La ragione della diminuzione nelle iscrizioni, secondo Luigi Biggeri, presidente del Comitato Nazionale per la valutazione del sistema universitario (Cnvsu), potrebbe essere questa: «È cambiato l'atteggiamento culturale delle famiglie. Una volta si cercava nella laurea la promozione sociale, ora ci si è resi conto che proseguire gli studi nella maggior parte dei casi non permette di fare alcun salto di classe sociale»(*). Il rapporto rileva inoltre che, tra le prime 500 università internazionali, solo 15 sono italiane. Il primo ateneo italiano nella classifica è l'università di Bologna (176° posizione), seguito dall'Università La Sapienza di Roma (190°) e dall'Università di Padova (261°). Complessivamente il sistema universitario italiano si colloca al quinto posto in Europa e al decimo nel mondo.
La fuga dagli atenei non è però generalizzata e riguarda soprattutto le università pubbliche. Gli studenti più bravi, usciti dalla maturità con un voto superiore a 90 preferiscono iscriversi in università private come la Luiss a Roma (con il 68,1%), la Bocconi di Milano (con il 58,0%), il Campus Biomedico di Roma (con il 52,6%) e il San Raffaele di Milano (con il 52,5%).
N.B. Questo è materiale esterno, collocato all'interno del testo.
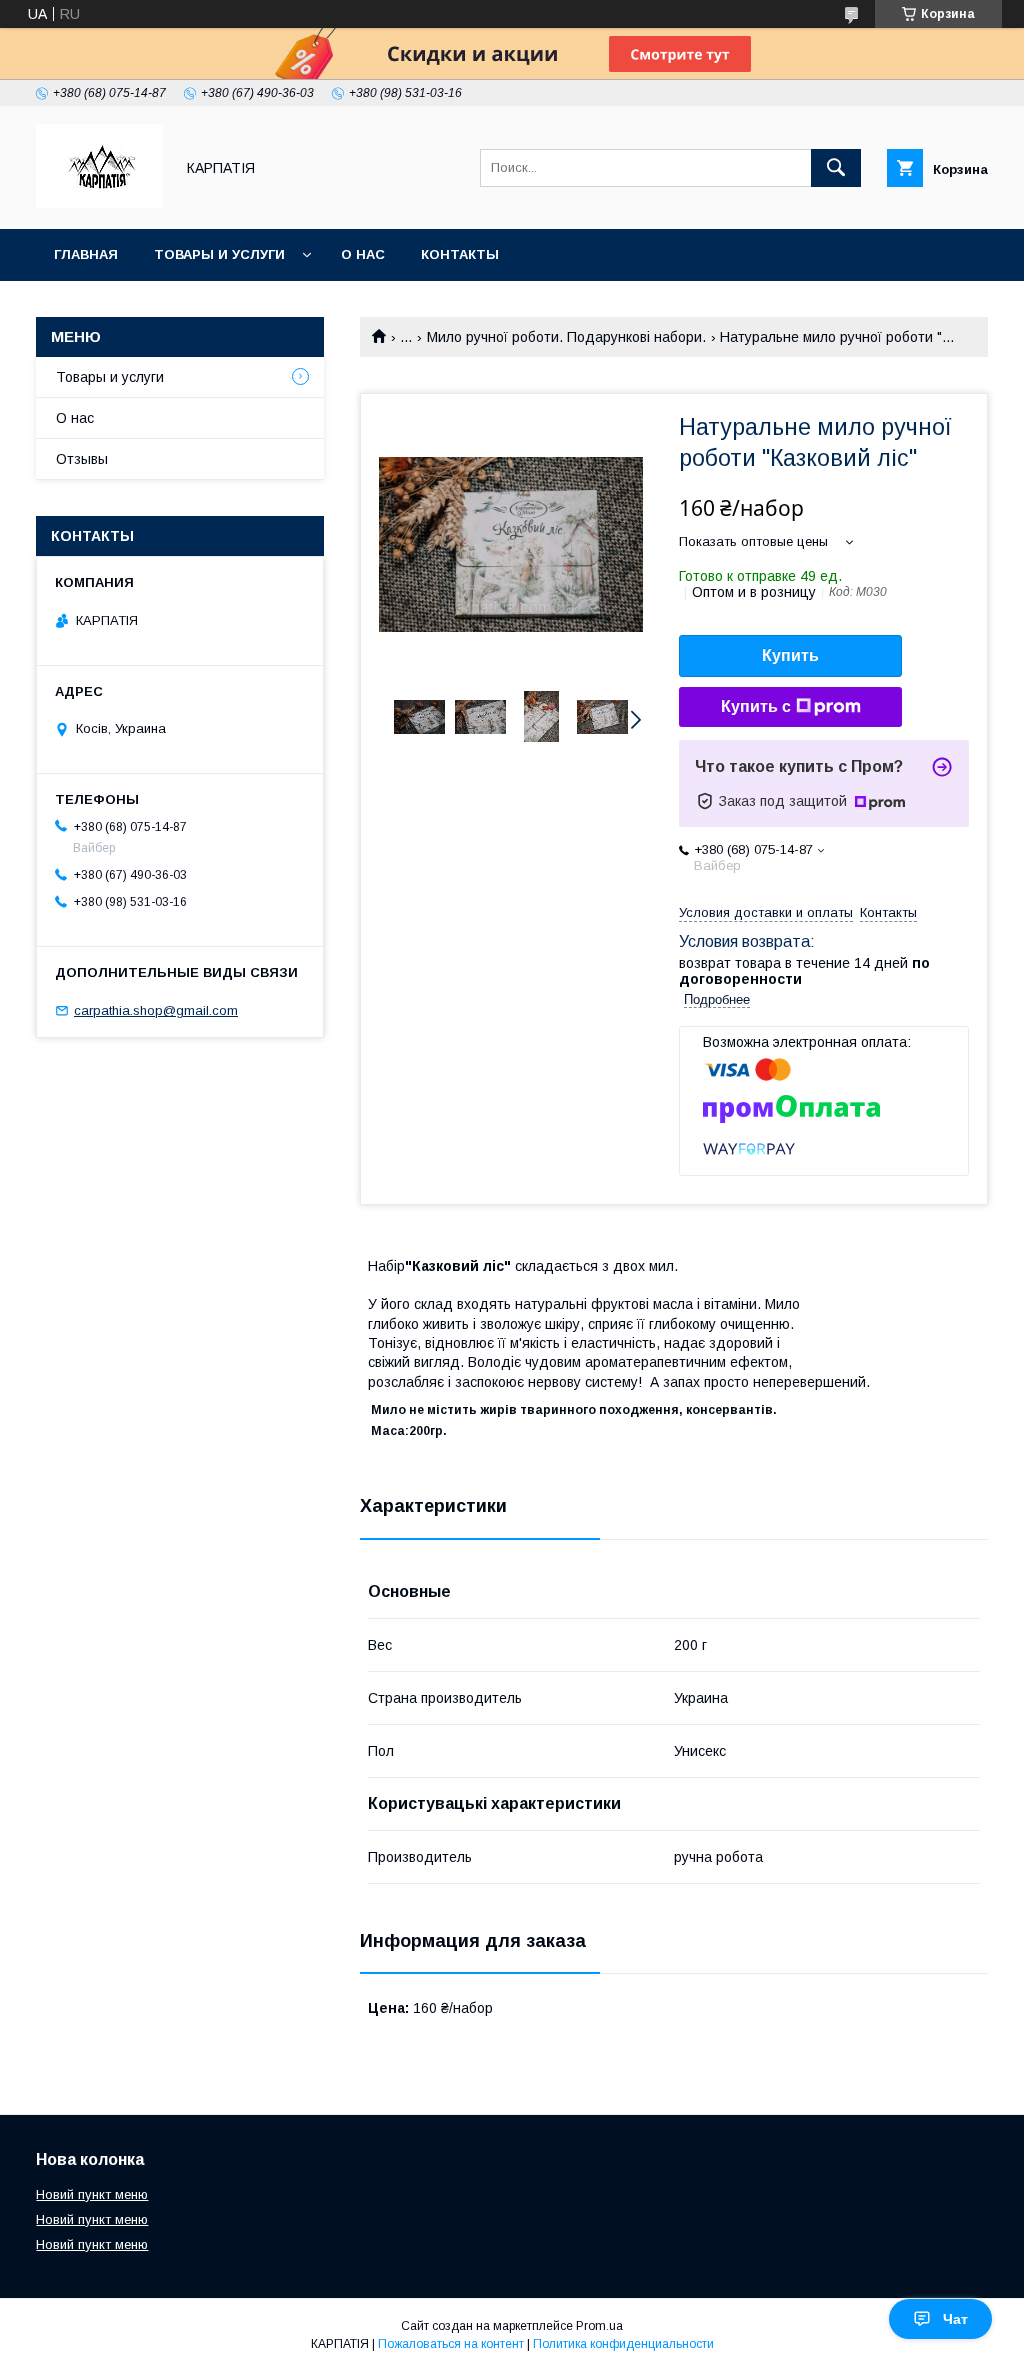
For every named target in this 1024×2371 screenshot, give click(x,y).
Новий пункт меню (92, 2194)
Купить (790, 655)
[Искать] (836, 168)
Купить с (756, 706)
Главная (86, 254)
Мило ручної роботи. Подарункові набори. (566, 337)
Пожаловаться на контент (451, 2344)
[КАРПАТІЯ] (99, 203)
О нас (363, 254)
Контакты (460, 254)
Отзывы (82, 459)
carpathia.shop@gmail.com (156, 1010)
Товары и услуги (219, 254)
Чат (955, 2319)
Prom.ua (599, 2326)
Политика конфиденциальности (623, 2344)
Un altro dato interessante riguarda il calo degli iscritti proprio nei territori dove c'è più occupazione: nelle province di Teramo, Bologna, Isernia e Rieti, dove non ci sono alternative, ci si iscrive all'università, mentre a Catania, Sondrio e Vercelli, dove è più facile trovare lavoro, si preferisce mettersi alla ricerca di un impiego se non si è convinti di proseguire gli studi. La causa di ciò, sempre secondo Biggeri: «È il fallimento di questo modello di università ma anche del mercato del lavoro e della capacità di creare lavoro da parte delle imprese».
Si assiste così ad un forte calo di laureati e soltanto il 32,8% degli studenti consegue la laurea triennale. Resta alto il numero degli studenti fuori corso (4 su 10), e gli “immatricolati inattivi”, ovvero coloro che non hanno dato nemmeno un esame nell'arco dell'anno accademico, raggiungono il 13,3%.
Il Rapporto del Cnvsu riflette anche la situazione del corpo docenti all'interno delle università italiane. Quasi il 50% dei professori ordinari supera i 60 anni di età e oltre il 20% ha più di 65 anni. L'aumento dell'età media dei docenti provoca un allarme nei pensionamenti poiché nei prossimi 5 anni i docenti che smetteranno di insegnare saranno 14mila.
Tra i professori universitari, la presenza delle donne è minoritaria e pari al 20% del corpo docenti.